◆ **TEXT BLOCK**
I seem to get asked this question a lot. I did promise to answer this question on this blog so here goes. I don't think many people usually go and buy property outside their home town unless they have some sort of other connection to it apart from investment. (Family lives there, retirement property, used to live there). I generally give everyone a very quick and simple answer using the 3 F's. Namely Food, Fertilizer and Fuel. This generally describes most of Saskatchewan, but it is a quick way to answer this question that gets asked repeatedly.
What do I mean by this for those of you who still don't understand. All three (Food, Fertilizer and Fuel) are necessities for the people of the world. These are things the world will continue to need (and demand) for the foreseeable future and Saskatchewan has them in abundance.
Food: Saskatchewan being a prairie province is a major food producer with many people making their livelihood as farmers.
Fertilizer: It is also the location of a very large chunk of Potash deposits which is a fertilizer... the price of Fertilizer was bid up to like a $1000 a tonne before it came crashing down. Current spot price is about $400 a tonne... but still way higher than what it had dropped to ($150 a tonne)... at the end of the day farmers might be able to go a year or so without fertilizer, but eventually they need to fertilize to keep crop yields up. Potash Corporation was at one time the darling of the stock market and had the highest market cap of any corporation in Canada. They are headquartered in Regina. (Woohoo stable jobs).

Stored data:
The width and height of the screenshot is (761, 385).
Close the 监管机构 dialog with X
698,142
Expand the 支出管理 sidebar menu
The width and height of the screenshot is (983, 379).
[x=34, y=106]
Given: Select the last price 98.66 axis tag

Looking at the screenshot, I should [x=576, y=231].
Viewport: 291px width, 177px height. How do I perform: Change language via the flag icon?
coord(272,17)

---

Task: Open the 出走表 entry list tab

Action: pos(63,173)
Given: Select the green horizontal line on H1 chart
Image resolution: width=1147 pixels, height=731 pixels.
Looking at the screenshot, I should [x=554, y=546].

---

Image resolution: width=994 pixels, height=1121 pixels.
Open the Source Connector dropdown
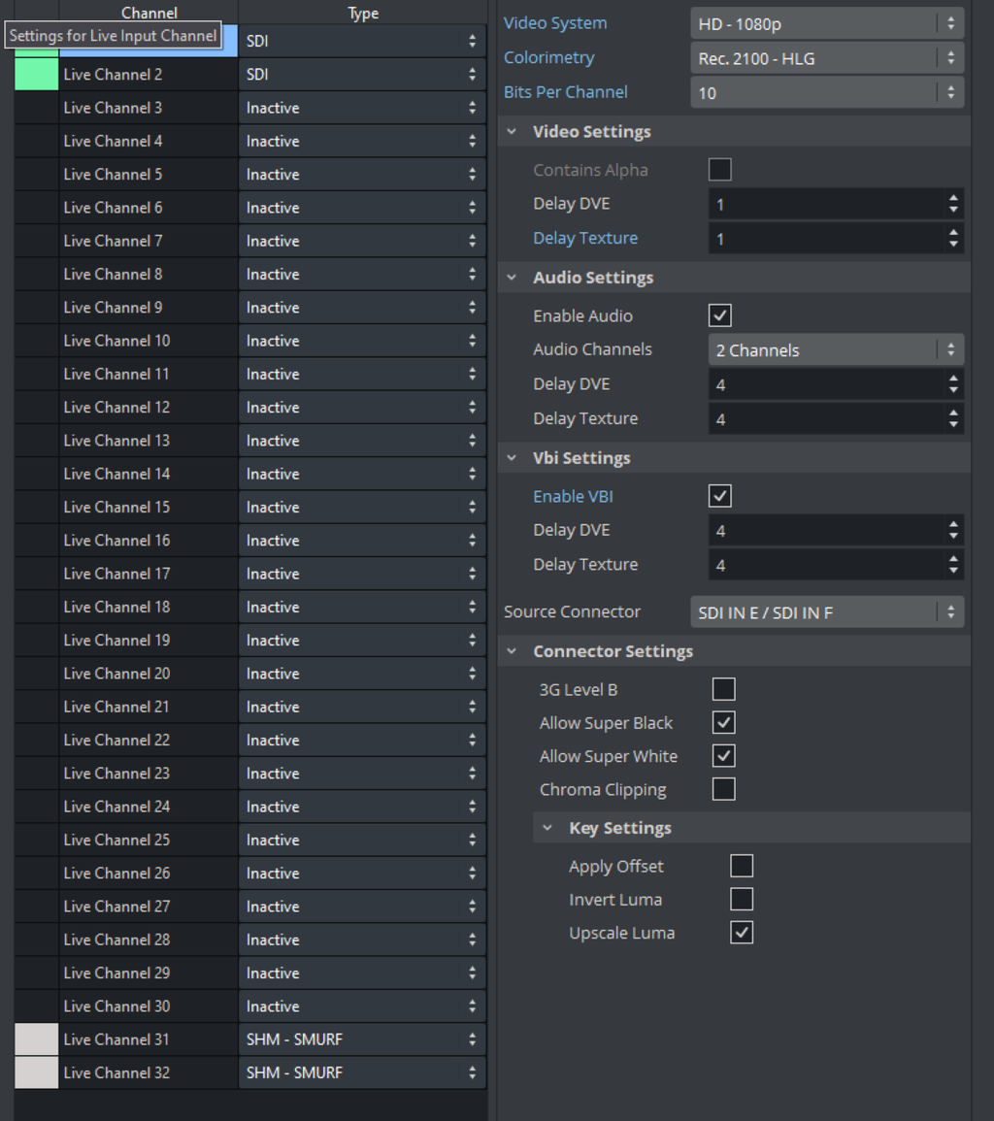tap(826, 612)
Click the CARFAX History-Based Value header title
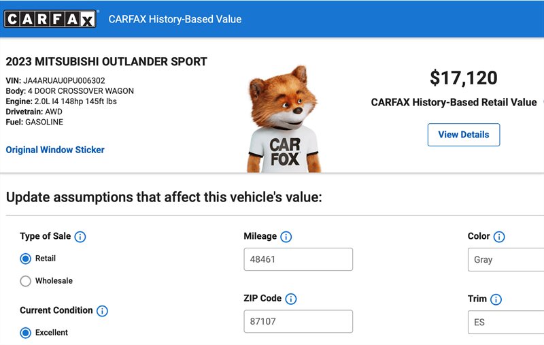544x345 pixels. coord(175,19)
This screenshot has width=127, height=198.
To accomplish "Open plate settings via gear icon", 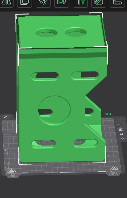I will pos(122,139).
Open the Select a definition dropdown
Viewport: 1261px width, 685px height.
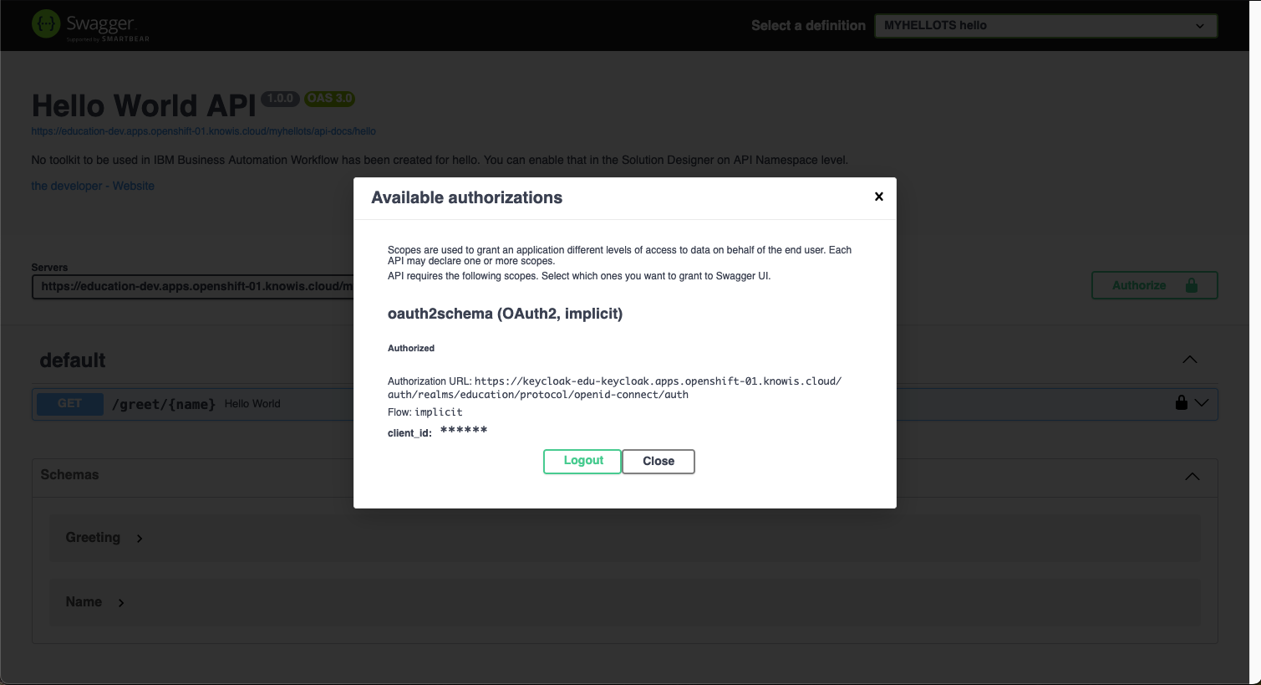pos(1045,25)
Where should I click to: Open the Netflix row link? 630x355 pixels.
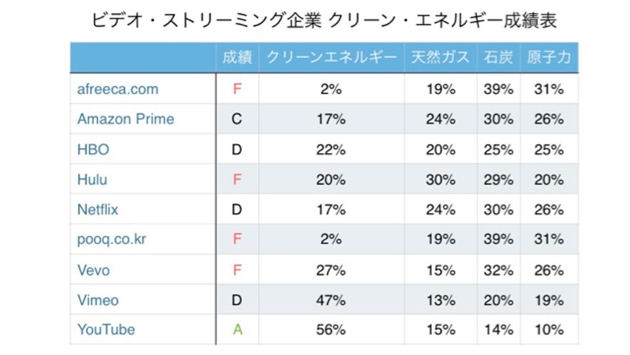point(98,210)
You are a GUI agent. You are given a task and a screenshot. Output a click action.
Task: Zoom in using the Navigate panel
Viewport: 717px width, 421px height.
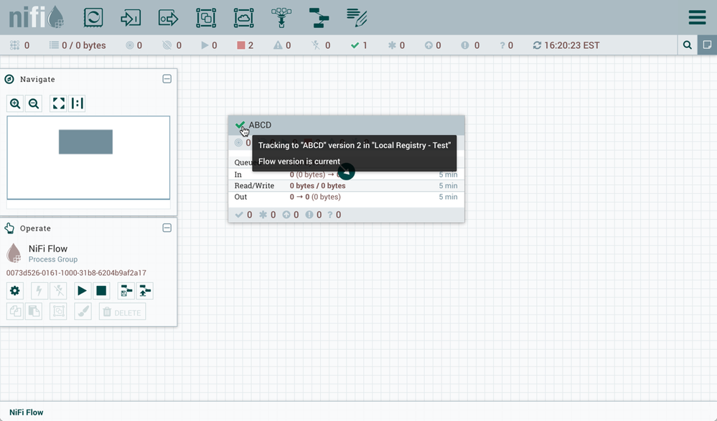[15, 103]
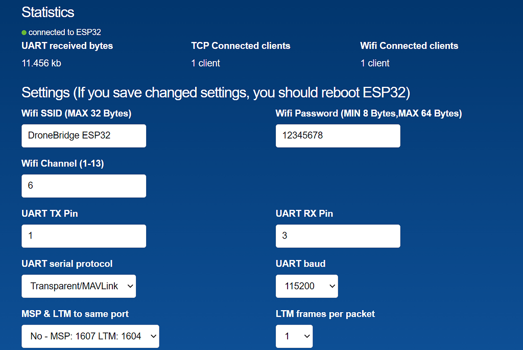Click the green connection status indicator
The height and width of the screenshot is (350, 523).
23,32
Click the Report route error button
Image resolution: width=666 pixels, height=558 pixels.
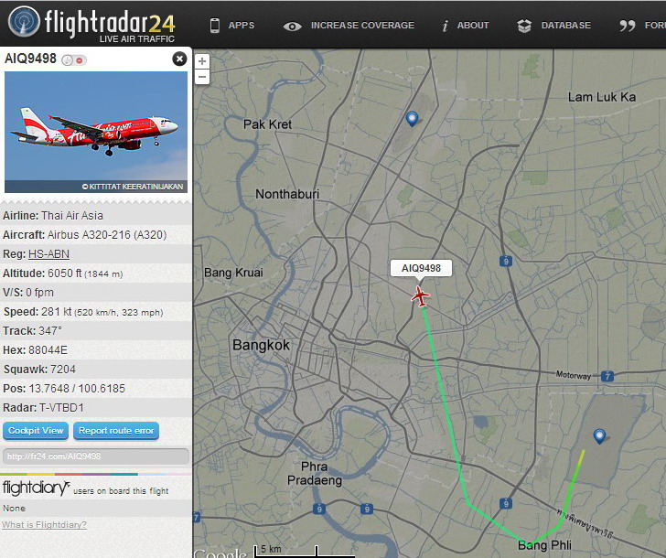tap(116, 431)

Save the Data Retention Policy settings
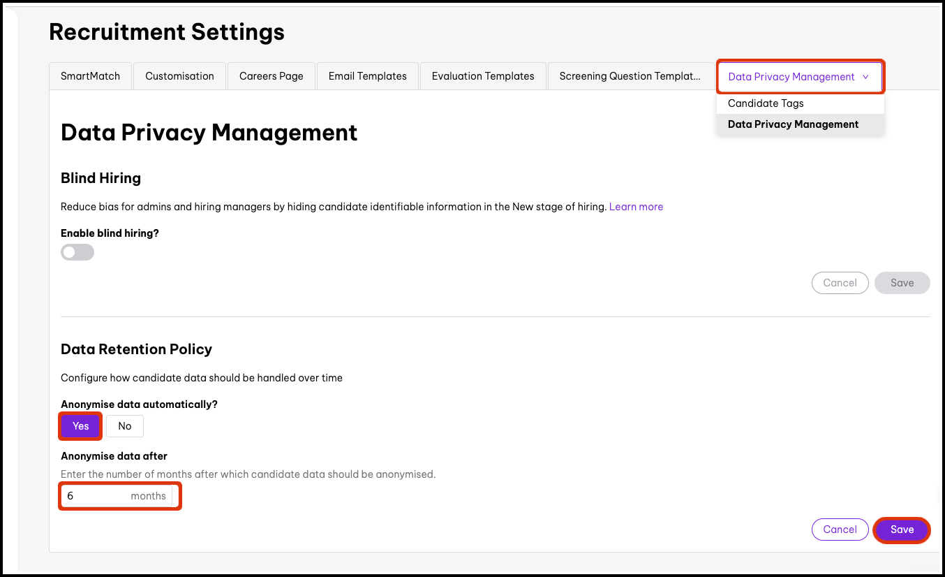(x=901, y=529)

◆ **QUESTIONS TO ANSWER**
(a) Using the post about Saskatchewan's 3 F's, decide whether each statement agrees with it. Give yes or no for each, quoting the words that settle it: (i) Potash Corporation is headquartered in Regina. (ii) The current spot price of fertilizer is about $150 a tonne. (iii) Saskatchewan is described as a major food producer.
(b) Carry the post about Saskatchewan's 3 F's forward from its last sentence.
None of the items is needed for what follows.

◆ **SET OF ANSWERS**
(a)
(i) Yes: "They are headquartered in Regina."
(ii) No: "Current spot price is about $400 a tonne"
(iii) Yes: "Saskatchewan being a prairie province is a major food producer"

(b)
Fuel: Saskatchewan also has oil, gas and uranium deposits. Oil from tar sands, but also from oil shales (Estimated to have about 25 billion to 100 billion barrels of oil in the bakken formation alone). Also Saskatchewan is currently the largest uranium producing region in the world. Think of all those new Nuclear power plants coming online in China and elsewhere in the world. While prices for all types of fuel are still on a major uptrend (apart from the hiccup for the great recession)
For those that have a little more time I also explain how Regina currently has one of the lowest vacancy rates in the country. (In the May 2010 issue of Canadian Real Estate Magazine there is a quick write up on Regina in the "Top rental markets" section. 0.6% overall vacancy rate is what is listed there.) Of course that means you don't have much worry renting out your property and with lower vacancy rates also means rising rent (basic supply and demand) which will turn into better and better cashflows through the life of your property.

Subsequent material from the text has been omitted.